__Page text__.

(begin)

Yep, I'm just as serious as the proverbial heart attack. I'll stand by my original statement, and add the fact that all y'all certainly DO talk all the time, which might be part of the problem... i.e., separating the wheat from the chaff. Another aspect is that "internal dialog" all women seem to have with themselves. By that I mean you (women) assume that since you thought something/anything, we (men) actually heard your thoughts. Not true... which is where that mind-reading thing comes in...
I'll give you points for your "loading the couch" analogy, to a point. Us guys assume relatively simple tasks are understood through repetition (i.e., "we've all done this before, many times"), and only take time to explain or clarify exceptions to "standard procedure." More complex tasks require planning, and both women and men vary in their abilities to plan effectively. No gender differences there...some are good at it, some ain't!
Ooops! Forgot JD's cherry tomato thing! I've only planted them in tubs, never in the garden...
Well, Buck, kind of like "moving the couch" there are some things a man should just know about his woman, and if she has to tell you, well, you must not be paying attention. Of course, I'm grinning here and hoping that set you off:)

(end)

In the discussion text, where does the writer say cherry tomatoes have been planted? The data come from a separate, unrelated source.

[Rows on where targets appear]
(begin)

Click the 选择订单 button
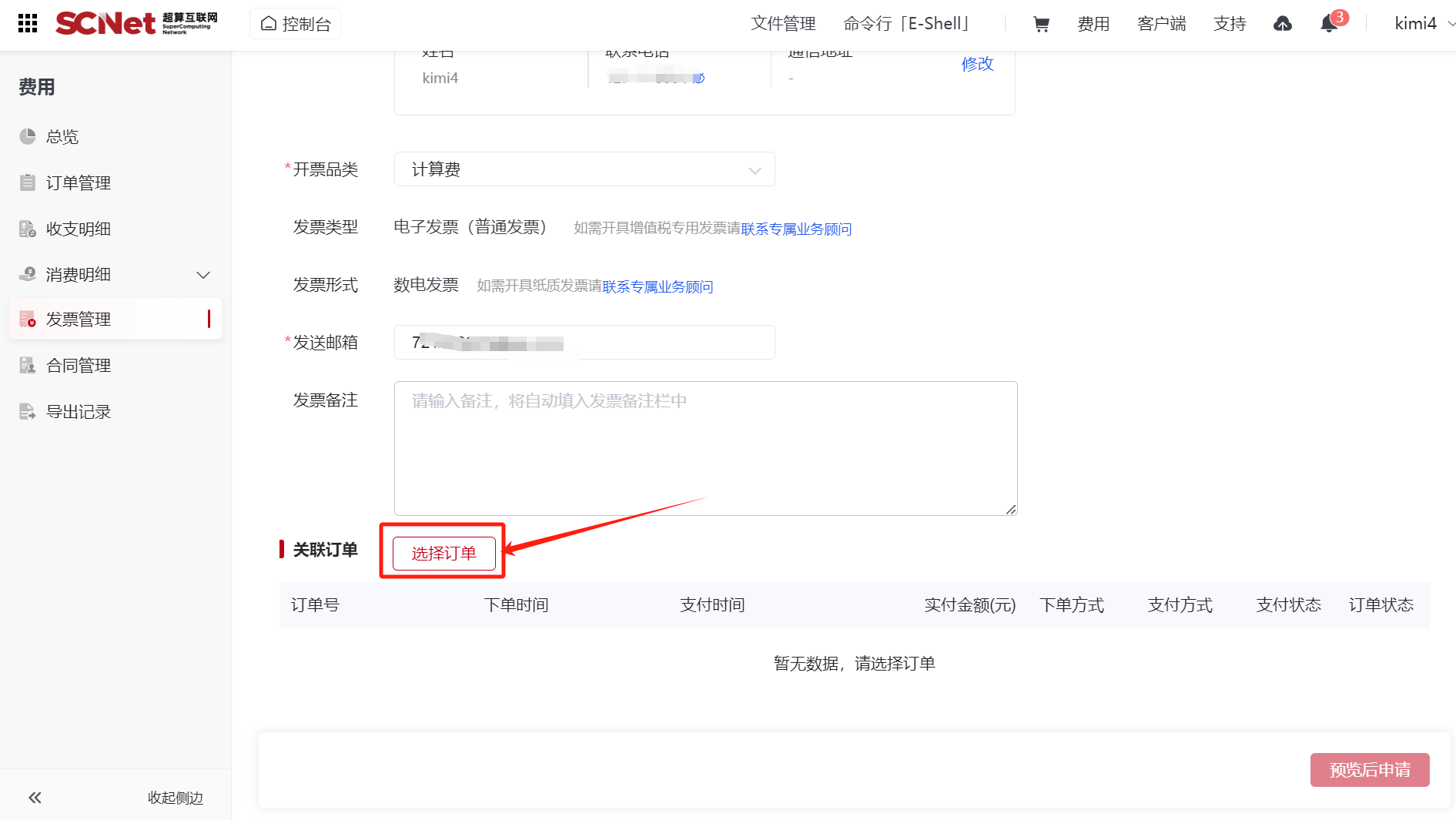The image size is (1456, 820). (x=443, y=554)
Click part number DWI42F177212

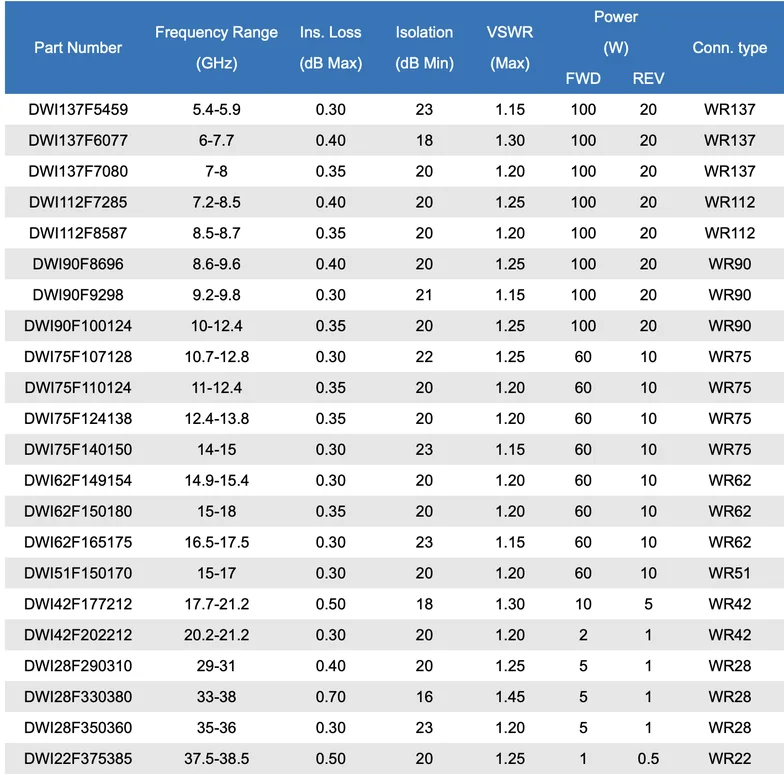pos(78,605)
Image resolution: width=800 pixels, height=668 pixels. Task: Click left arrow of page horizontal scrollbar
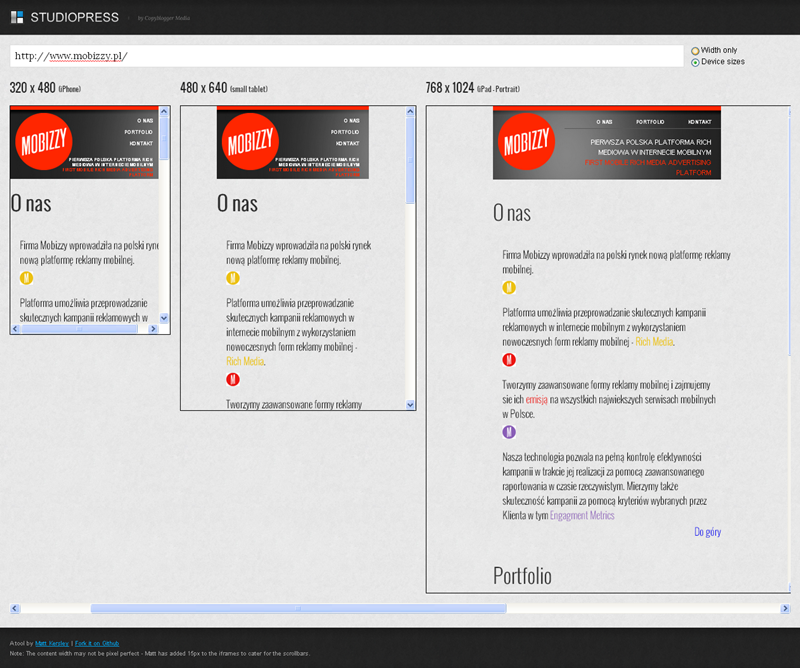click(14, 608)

(end)

__Response__. Only in tubs, never in the garden.